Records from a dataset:
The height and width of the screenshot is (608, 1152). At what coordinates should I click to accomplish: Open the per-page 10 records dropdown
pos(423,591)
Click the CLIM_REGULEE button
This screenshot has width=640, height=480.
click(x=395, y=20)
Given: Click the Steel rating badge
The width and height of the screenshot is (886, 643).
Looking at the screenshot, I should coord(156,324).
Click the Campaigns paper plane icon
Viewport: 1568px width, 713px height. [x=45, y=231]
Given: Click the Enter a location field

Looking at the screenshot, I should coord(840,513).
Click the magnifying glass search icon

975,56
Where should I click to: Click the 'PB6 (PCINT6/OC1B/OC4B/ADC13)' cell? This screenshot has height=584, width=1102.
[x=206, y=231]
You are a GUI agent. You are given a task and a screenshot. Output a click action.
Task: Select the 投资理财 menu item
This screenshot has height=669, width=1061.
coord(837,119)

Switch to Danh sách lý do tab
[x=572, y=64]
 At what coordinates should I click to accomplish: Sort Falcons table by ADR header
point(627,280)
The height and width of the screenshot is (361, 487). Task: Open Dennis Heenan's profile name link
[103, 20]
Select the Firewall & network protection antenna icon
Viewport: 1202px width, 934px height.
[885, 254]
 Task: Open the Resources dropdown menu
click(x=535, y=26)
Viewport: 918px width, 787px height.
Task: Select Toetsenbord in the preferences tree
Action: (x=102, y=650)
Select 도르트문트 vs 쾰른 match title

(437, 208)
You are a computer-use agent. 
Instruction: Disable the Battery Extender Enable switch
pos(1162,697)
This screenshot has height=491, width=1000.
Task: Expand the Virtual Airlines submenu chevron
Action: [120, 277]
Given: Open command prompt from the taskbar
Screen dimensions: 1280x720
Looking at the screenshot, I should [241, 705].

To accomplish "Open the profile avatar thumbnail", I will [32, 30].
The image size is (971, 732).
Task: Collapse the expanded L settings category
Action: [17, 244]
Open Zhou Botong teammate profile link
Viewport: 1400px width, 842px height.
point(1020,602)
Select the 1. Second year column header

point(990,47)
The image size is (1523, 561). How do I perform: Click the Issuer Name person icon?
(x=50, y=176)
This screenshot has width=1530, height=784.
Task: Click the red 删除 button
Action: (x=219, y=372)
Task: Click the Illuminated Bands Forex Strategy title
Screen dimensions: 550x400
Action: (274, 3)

» **Exercise task**: Rewrite every line of the records above as a Markdown table with the columns "Row" and "Line," numbering each row and skipping blank lines.

» **Expected answer**:
| Row | Line |
|---|---|
| 1 | The height and width of the screenshot is (608, 1152). At what coordinates should I click to accomplish: Open the per-page 10 records dropdown |
| 2 | pos(423,591) |
| 3 | Click the CLIM_REGULEE button |
| 4 | This screenshot has width=640, height=480. |
| 5 | click(x=395, y=20) |
| 6 | Given: Click the Steel rating badge |
| 7 | The width and height of the screenshot is (886, 643). |
| 8 | Looking at the screenshot, I should coord(156,324). |
| 9 | Click the Campaigns paper plane icon |
| 10 | Viewport: 1568px width, 713px height. [x=45, y=231] |
| 11 | Given: Click the Enter a location field |
| 12 | Looking at the screenshot, I should coord(840,513). |
| 13 | Click the magnifying glass search icon |
| 14 | 975,56 |
| 15 | Where should I click to: Click the 'PB6 (PCINT6/OC1B/OC4B/ADC13)' cell? This screenshot has height=584, width=1102. |
| 16 | [x=206, y=231] |
| 17 | You are a GUI agent. You are given a task and a screenshot. Output a click action. |
| 18 | Task: Select the 投资理财 menu item |
| 19 | This screenshot has height=669, width=1061. |
| 20 | coord(837,119) |
| 21 | Switch to Danh sách lý do tab |
| 22 | [x=572, y=64] |
| 23 |  At what coordinates should I click to accomplish: Sort Falcons table by ADR header |
| 24 | point(627,280) |
| 25 | The height and width of the screenshot is (361, 487). Task: Open Dennis Heenan's profile name link |
| 26 | [103, 20] |
| 27 | Select the Firewall & network protection antenna icon |
| 28 | Viewport: 1202px width, 934px height. |
| 29 | [885, 254] |
| 30 |  Task: Open the Resources dropdown menu |
| 31 | click(x=535, y=26) |
| 32 | Viewport: 918px width, 787px height. |
| 33 | Task: Select Toetsenbord in the preferences tree |
| 34 | Action: (x=102, y=650) |
| 35 | Select 도르트문트 vs 쾰른 match title |
| 36 | (437, 208) |
| 37 | You are a computer-use agent.  |
| 38 | Instruction: Disable the Battery Extender Enable switch |
| 39 | pos(1162,697) |
| 40 | This screenshot has height=491, width=1000. |
| 41 | Task: Expand the Virtual Airlines submenu chevron |
| 42 | Action: [120, 277] |
| 43 | Given: Open command prompt from the taskbar |
| 44 | Screen dimensions: 1280x720 |
| 45 | Looking at the screenshot, I should [241, 705]. |
| 46 | To accomplish "Open the profile avatar thumbnail", I will [32, 30]. |
| 47 | The image size is (971, 732). |
| 48 | Task: Collapse the expanded L settings category |
| 49 | Action: [17, 244] |
| 50 | Open Zhou Botong teammate profile link |
| 51 | Viewport: 1400px width, 842px height. |
| 52 | point(1020,602) |
| 53 | Select the 1. Second year column header |
| 54 | point(990,47) |
| 55 | The image size is (1523, 561). How do I perform: Click the Issuer Name person icon? |
| 56 | (x=50, y=176) |
| 57 | This screenshot has width=1530, height=784. |
| 58 | Task: Click the red 删除 button |
| 59 | Action: (x=219, y=372) |
| 60 | Task: Click the Illuminated Bands Forex Strategy title |
| 61 | Screen dimensions: 550x400 |
| 62 | Action: (274, 3) |